___ Data for the task

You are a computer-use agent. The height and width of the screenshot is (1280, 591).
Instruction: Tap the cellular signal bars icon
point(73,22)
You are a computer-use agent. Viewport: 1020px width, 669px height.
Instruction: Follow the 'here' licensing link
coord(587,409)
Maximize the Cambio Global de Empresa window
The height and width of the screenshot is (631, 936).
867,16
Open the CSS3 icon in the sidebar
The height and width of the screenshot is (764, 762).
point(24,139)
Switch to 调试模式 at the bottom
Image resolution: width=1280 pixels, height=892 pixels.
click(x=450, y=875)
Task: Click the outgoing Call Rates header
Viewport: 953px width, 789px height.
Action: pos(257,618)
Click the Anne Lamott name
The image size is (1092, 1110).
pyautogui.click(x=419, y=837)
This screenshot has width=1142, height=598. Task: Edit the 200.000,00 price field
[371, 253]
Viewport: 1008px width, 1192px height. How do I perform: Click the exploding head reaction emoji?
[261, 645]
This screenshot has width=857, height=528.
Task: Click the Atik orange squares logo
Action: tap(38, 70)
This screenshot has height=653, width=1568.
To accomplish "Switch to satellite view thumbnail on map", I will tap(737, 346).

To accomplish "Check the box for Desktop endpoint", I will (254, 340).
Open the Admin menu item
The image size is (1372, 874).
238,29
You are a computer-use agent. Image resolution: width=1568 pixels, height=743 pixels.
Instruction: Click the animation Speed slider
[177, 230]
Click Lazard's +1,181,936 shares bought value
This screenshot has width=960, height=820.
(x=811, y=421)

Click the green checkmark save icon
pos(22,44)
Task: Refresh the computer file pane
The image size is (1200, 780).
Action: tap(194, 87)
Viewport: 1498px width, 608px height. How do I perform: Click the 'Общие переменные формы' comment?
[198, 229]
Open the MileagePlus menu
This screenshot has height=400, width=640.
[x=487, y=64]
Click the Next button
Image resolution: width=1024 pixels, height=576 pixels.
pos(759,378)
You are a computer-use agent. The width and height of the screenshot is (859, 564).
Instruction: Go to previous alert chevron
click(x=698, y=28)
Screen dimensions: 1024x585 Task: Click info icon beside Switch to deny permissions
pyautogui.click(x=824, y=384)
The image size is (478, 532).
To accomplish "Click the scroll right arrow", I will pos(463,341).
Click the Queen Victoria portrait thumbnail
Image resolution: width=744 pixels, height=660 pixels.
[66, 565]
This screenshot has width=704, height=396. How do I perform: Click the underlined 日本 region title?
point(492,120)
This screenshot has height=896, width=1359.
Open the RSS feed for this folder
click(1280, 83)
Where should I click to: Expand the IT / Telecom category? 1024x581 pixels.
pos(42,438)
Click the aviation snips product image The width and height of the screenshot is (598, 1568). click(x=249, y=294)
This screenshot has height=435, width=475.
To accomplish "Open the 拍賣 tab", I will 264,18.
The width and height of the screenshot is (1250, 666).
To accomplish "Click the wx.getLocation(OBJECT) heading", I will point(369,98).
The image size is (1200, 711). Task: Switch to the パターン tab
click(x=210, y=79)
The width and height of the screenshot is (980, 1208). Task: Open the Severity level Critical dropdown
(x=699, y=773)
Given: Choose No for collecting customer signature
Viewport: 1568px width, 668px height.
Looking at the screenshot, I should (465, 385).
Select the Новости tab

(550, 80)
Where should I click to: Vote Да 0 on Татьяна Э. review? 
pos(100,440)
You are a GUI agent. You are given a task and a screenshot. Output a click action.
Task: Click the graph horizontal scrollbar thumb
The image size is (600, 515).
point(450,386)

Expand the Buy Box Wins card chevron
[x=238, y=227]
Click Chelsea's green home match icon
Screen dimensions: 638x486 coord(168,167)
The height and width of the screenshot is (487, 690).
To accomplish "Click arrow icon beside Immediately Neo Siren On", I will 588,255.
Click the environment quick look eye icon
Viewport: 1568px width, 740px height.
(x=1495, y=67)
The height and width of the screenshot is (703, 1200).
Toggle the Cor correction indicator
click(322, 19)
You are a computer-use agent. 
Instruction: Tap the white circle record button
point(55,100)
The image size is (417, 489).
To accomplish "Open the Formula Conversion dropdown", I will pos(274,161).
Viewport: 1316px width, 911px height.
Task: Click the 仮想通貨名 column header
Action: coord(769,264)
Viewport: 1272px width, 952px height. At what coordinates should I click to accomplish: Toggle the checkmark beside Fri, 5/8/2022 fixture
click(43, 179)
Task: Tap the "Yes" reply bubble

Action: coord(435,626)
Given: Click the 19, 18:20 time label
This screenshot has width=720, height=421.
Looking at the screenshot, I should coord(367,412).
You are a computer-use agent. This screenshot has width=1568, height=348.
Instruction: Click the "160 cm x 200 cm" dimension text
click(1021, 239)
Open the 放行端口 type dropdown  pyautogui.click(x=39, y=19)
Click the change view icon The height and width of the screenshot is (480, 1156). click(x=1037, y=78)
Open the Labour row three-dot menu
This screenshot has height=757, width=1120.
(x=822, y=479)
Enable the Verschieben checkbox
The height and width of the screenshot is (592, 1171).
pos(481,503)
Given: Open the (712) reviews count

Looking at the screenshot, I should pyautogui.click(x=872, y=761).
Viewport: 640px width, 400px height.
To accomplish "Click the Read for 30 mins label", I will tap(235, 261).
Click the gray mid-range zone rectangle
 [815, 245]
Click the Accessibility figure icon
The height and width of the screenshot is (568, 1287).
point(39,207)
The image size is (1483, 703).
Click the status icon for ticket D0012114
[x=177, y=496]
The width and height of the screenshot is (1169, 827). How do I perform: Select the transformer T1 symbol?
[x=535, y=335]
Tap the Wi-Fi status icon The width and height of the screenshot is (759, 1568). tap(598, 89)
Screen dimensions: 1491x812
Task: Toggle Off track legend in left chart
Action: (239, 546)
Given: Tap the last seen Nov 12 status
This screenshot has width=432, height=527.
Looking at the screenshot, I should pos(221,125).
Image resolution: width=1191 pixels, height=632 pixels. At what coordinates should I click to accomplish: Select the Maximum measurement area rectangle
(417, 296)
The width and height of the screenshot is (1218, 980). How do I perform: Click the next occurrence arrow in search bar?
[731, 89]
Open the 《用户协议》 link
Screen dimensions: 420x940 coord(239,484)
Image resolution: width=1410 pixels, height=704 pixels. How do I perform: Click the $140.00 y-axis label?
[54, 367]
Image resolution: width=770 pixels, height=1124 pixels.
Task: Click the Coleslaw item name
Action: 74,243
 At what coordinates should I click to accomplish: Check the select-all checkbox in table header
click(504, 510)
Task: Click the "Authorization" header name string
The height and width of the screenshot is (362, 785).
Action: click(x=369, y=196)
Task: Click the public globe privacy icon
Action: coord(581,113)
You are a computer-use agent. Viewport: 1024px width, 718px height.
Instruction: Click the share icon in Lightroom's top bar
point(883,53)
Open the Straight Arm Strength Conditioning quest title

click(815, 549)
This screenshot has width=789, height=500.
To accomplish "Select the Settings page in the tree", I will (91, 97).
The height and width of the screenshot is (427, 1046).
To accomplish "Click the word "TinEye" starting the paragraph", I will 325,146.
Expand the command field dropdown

______

# [Description of the task]
Write the data back out verbatim.

# [Result]
You are a computer-use agent. The height and width of the screenshot is (1280, 591).
Instruction: Tap the cellular signal bars icon
point(73,22)
You are a computer-use agent. Viewport: 1020px width, 669px height.
Instruction: Follow the 'here' licensing link
coord(587,409)
Maximize the Cambio Global de Empresa window
The height and width of the screenshot is (631, 936).
867,16
Open the CSS3 icon in the sidebar
The height and width of the screenshot is (764, 762).
point(24,139)
Switch to 调试模式 at the bottom
Image resolution: width=1280 pixels, height=892 pixels.
click(x=450, y=875)
Task: Click the outgoing Call Rates header
Viewport: 953px width, 789px height.
Action: pos(257,618)
Click the Anne Lamott name
The image size is (1092, 1110).
pyautogui.click(x=419, y=837)
This screenshot has width=1142, height=598. Task: Edit the 200.000,00 price field
[371, 253]
Viewport: 1008px width, 1192px height. How do I perform: Click the exploding head reaction emoji?
[261, 645]
This screenshot has width=857, height=528.
Task: Click the Atik orange squares logo
Action: tap(38, 70)
This screenshot has height=653, width=1568.
To accomplish "Switch to satellite view thumbnail on map", I will tap(737, 346).

To accomplish "Check the box for Desktop endpoint", I will (254, 340).
Open the Admin menu item
The image size is (1372, 874).
238,29
You are a computer-use agent. Image resolution: width=1568 pixels, height=743 pixels.
Instruction: Click the animation Speed slider
[177, 230]
Click Lazard's +1,181,936 shares bought value
This screenshot has width=960, height=820.
(x=811, y=421)

Click the green checkmark save icon
pos(22,44)
Task: Refresh the computer file pane
The image size is (1200, 780).
Action: tap(194, 87)
Viewport: 1498px width, 608px height. How do I perform: Click the 'Общие переменные формы' comment?
[198, 229]
Open the MileagePlus menu
This screenshot has height=400, width=640.
[x=487, y=64]
Click the Next button
Image resolution: width=1024 pixels, height=576 pixels.
pos(759,378)
You are a computer-use agent. The width and height of the screenshot is (859, 564).
Instruction: Go to previous alert chevron
click(x=698, y=28)
Screen dimensions: 1024x585 Task: Click info icon beside Switch to deny permissions
pyautogui.click(x=824, y=384)
The image size is (478, 532).
To accomplish "Click the scroll right arrow", I will pos(463,341).
Click the Queen Victoria portrait thumbnail
Image resolution: width=744 pixels, height=660 pixels.
[66, 565]
This screenshot has width=704, height=396. How do I perform: Click the underlined 日本 region title?
point(492,120)
This screenshot has height=896, width=1359.
Open the RSS feed for this folder
click(1280, 83)
Where should I click to: Expand the IT / Telecom category? 1024x581 pixels.
pos(42,438)
Click the aviation snips product image The width and height of the screenshot is (598, 1568). click(x=249, y=294)
This screenshot has height=435, width=475.
To accomplish "Open the 拍賣 tab", I will 264,18.
The width and height of the screenshot is (1250, 666).
To accomplish "Click the wx.getLocation(OBJECT) heading", I will point(369,98).
The image size is (1200, 711). Task: Switch to the パターン tab
click(x=210, y=79)
The width and height of the screenshot is (980, 1208). Task: Open the Severity level Critical dropdown
(x=699, y=773)
Given: Choose No for collecting customer signature
Viewport: 1568px width, 668px height.
Looking at the screenshot, I should (465, 385).
Select the Новости tab

(550, 80)
Where should I click to: Vote Да 0 on Татьяна Э. review? 
pos(100,440)
You are a GUI agent. You are given a task and a screenshot. Output a click action.
Task: Click the graph horizontal scrollbar thumb
The image size is (600, 515).
point(450,386)

Expand the Buy Box Wins card chevron
[x=238, y=227]
Click Chelsea's green home match icon
Screen dimensions: 638x486 coord(168,167)
The height and width of the screenshot is (487, 690).
To accomplish "Click arrow icon beside Immediately Neo Siren On", I will 588,255.
Click the environment quick look eye icon
Viewport: 1568px width, 740px height.
(x=1495, y=67)
The height and width of the screenshot is (703, 1200).
Toggle the Cor correction indicator
click(322, 19)
You are a computer-use agent. 
Instruction: Tap the white circle record button
point(55,100)
The image size is (417, 489).
To accomplish "Open the Formula Conversion dropdown", I will pos(274,161).
Viewport: 1316px width, 911px height.
Task: Click the 仮想通貨名 column header
Action: coord(769,264)
Viewport: 1272px width, 952px height. At what coordinates should I click to accomplish: Toggle the checkmark beside Fri, 5/8/2022 fixture
click(43, 179)
Task: Tap the "Yes" reply bubble

Action: coord(435,626)
Given: Click the 19, 18:20 time label
This screenshot has width=720, height=421.
Looking at the screenshot, I should coord(367,412).
You are a computer-use agent. This screenshot has width=1568, height=348.
Instruction: Click the "160 cm x 200 cm" dimension text
click(1021, 239)
Open the 放行端口 type dropdown  pyautogui.click(x=39, y=19)
Click the change view icon The height and width of the screenshot is (480, 1156). click(x=1037, y=78)
Open the Labour row three-dot menu
This screenshot has height=757, width=1120.
(x=822, y=479)
Enable the Verschieben checkbox
The height and width of the screenshot is (592, 1171).
pos(481,503)
Given: Open the (712) reviews count

Looking at the screenshot, I should pyautogui.click(x=872, y=761).
Viewport: 640px width, 400px height.
To accomplish "Click the Read for 30 mins label", I will tap(235, 261).
Click the gray mid-range zone rectangle
 [815, 245]
Click the Accessibility figure icon
The height and width of the screenshot is (568, 1287).
point(39,207)
The image size is (1483, 703).
Click the status icon for ticket D0012114
[x=177, y=496]
The width and height of the screenshot is (1169, 827). How do I perform: Select the transformer T1 symbol?
[x=535, y=335]
Tap the Wi-Fi status icon The width and height of the screenshot is (759, 1568). tap(598, 89)
Screen dimensions: 1491x812
Task: Toggle Off track legend in left chart
Action: (239, 546)
Given: Tap the last seen Nov 12 status
This screenshot has width=432, height=527.
Looking at the screenshot, I should pos(221,125).
Image resolution: width=1191 pixels, height=632 pixels. At what coordinates should I click to accomplish: Select the Maximum measurement area rectangle
(417, 296)
The width and height of the screenshot is (1218, 980). How do I perform: Click the next occurrence arrow in search bar?
[731, 89]
Open the 《用户协议》 link
Screen dimensions: 420x940 coord(239,484)
Image resolution: width=1410 pixels, height=704 pixels. How do I perform: Click the $140.00 y-axis label?
[54, 367]
Image resolution: width=770 pixels, height=1124 pixels.
Task: Click the Coleslaw item name
Action: 74,243
 At what coordinates should I click to accomplish: Check the select-all checkbox in table header
click(504, 510)
Task: Click the "Authorization" header name string
The height and width of the screenshot is (362, 785).
Action: click(x=369, y=196)
Task: Click the public globe privacy icon
Action: coord(581,113)
You are a computer-use agent. Viewport: 1024px width, 718px height.
Instruction: Click the share icon in Lightroom's top bar
point(883,53)
Open the Straight Arm Strength Conditioning quest title

click(815, 549)
This screenshot has width=789, height=500.
To accomplish "Select the Settings page in the tree", I will (91, 97).
The height and width of the screenshot is (427, 1046).
To accomplish "Click the word "TinEye" starting the paragraph", I will 325,146.
Expand the command field dropdown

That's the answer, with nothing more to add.